4) Use ReadsPipelineSpark: Takes unaligned or aligned reads and runs BWA (if specified), MarkDuplicates, BQSR, and HaplotypeCaller to generate a VCF file of variants. This tool is currently in beta.
This is presumably more optimized than running the individual tools in a pipeline.

oskarvid commented 6 years ago

Comment on the 3rd point: I tried running rbFlowLite with GATK 4.0.8.1, 20 threads and 55GB RAM for the JVM on a 60GB node. For some reason this bug occurred: https://gatkforums.broadinstitute.org/gatk/discussion/7042/what-arrayindexoutofboundsexception-means-and-what-to-do-about-it It did not occurr when I used 16 threads and 50GB RAM for the JVM on a 60GB node, so maybe there is some memory issue or something.

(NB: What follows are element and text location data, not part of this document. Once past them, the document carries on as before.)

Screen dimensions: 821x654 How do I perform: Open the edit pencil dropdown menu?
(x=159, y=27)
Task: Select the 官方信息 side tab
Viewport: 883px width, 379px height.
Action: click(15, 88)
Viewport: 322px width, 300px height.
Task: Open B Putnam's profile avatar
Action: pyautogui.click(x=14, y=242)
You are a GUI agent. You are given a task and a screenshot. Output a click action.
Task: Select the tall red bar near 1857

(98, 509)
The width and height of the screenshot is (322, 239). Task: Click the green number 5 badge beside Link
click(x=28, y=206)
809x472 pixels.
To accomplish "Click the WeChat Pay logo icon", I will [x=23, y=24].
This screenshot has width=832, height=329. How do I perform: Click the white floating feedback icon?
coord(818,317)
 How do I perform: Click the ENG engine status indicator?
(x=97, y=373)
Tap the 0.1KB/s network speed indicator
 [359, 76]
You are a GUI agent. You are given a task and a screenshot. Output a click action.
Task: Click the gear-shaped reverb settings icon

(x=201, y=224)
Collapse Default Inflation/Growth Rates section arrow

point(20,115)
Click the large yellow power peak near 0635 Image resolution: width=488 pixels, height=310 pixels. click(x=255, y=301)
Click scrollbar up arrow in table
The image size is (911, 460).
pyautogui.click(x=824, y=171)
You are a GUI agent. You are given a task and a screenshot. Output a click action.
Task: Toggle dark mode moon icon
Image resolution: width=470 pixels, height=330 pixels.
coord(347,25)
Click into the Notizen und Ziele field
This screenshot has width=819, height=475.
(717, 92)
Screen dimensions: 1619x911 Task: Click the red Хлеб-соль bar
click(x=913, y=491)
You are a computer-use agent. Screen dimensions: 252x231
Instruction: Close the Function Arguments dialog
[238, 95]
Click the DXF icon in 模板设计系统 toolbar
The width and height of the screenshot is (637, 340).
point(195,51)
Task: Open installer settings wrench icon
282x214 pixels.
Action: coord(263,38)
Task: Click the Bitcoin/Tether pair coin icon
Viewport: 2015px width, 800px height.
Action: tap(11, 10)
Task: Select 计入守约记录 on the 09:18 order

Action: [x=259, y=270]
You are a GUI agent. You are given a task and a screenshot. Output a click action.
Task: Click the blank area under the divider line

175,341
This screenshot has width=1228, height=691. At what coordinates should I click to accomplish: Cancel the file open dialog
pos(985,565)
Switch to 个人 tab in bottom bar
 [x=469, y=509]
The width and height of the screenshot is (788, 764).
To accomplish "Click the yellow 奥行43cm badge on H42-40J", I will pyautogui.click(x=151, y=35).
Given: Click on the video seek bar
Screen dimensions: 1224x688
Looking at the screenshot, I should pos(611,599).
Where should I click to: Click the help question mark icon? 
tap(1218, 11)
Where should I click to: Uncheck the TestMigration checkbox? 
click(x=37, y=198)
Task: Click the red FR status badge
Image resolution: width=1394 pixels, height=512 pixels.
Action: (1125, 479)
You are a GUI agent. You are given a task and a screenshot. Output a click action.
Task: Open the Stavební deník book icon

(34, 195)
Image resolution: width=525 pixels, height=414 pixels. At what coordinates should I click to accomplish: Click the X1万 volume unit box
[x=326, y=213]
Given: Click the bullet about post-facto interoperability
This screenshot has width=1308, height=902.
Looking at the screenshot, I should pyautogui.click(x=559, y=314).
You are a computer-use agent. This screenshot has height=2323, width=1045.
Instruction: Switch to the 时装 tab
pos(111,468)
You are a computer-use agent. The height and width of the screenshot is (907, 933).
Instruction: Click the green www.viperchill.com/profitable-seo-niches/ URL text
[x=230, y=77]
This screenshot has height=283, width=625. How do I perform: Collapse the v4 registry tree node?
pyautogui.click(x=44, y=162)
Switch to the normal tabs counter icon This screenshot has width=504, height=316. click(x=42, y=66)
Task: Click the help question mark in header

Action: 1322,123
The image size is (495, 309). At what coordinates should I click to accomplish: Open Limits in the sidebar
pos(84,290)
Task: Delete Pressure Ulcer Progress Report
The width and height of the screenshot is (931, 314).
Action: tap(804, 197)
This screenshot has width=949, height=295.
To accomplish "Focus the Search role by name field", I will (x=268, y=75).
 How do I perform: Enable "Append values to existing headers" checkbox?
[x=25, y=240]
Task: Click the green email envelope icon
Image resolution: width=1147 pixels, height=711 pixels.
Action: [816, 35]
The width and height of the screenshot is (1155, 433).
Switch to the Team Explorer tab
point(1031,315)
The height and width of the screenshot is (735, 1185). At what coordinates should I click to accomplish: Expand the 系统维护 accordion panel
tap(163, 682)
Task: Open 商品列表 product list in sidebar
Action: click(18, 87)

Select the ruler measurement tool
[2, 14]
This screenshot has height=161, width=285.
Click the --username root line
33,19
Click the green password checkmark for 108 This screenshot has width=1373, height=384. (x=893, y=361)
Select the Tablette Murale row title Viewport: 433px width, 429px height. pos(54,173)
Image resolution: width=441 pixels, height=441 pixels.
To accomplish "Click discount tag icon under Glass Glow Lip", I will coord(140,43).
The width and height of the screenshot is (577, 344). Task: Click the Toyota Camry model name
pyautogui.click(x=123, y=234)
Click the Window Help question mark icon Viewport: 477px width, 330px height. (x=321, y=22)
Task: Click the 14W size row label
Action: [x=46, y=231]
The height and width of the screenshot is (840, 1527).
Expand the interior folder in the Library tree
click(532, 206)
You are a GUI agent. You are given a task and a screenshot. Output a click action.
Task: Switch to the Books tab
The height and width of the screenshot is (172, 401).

I think it's still worth it to explore this point further, perhaps this isn't an issue when the --new-qual flag is used for instance. But in case this bug pops up again I have at least documented it now.

GhisF commented 6 years ago

GATK ReadsPipelineSpark 4.0.1.2 tested on a local server

3 Exome Samples (Genome in a Bottle) : NA12877, NA12878, NA12880

gatk ReadsPipelineSpark \
  --java-options "-Xmx40G" \
  --spark-runner LOCAL \
  --spark-master local[4] \
  -I ${INPUTS} \
  -R ${TWO_BITS_INDEX} \
  --known-sites ${DBSNIP} \
  --known-sites ${MILLSGOLDSTD} \
  --use-new-qual-calculator \
  -O ${OUTPUT}

Fail if align is activated
Success from mapped/sorted bam files
Average time to complete the calling is 90 min (very close to the normal pipeline)

oskarvid commented 5 years ago

I ran a benchmark with GATK 4.0.8.1 and the NA12878 input files on Colossus 2.0, in summary it took 43 hours and 2 minutes, the complete output file size is 327 GB.

oskarvid commented 5 years ago

The execution time has so far varied from 43 hours, 45 hours and over 50 hours over three benchmarks with no changes between the benchmarks.

oskarvid commented 5 years ago

The current execution with 16 cores and 60 GB RAM on Colossus is over 55 hours. The last run stopped due to hitting the time limit while running HaplotypeCaller. This happened because HaplotypeCaller hadn't finished after running for 33 hours. The previous execution time for HaplotypeCaller was roughly 19h 30 min.
As a side note bwa took 2 hours longer than before, this is strange because bwa saw a ~2h speedup in GVCP, the difference between the two workflows is that bwa for rbFlow is version 0.7.17 and samtools is version 1.7 while GVCP has versions 0.7.15 and 1.3.1 respectively. If anything bwa in rbFlow was possibly faster than in GVCP with Colossus 2.0.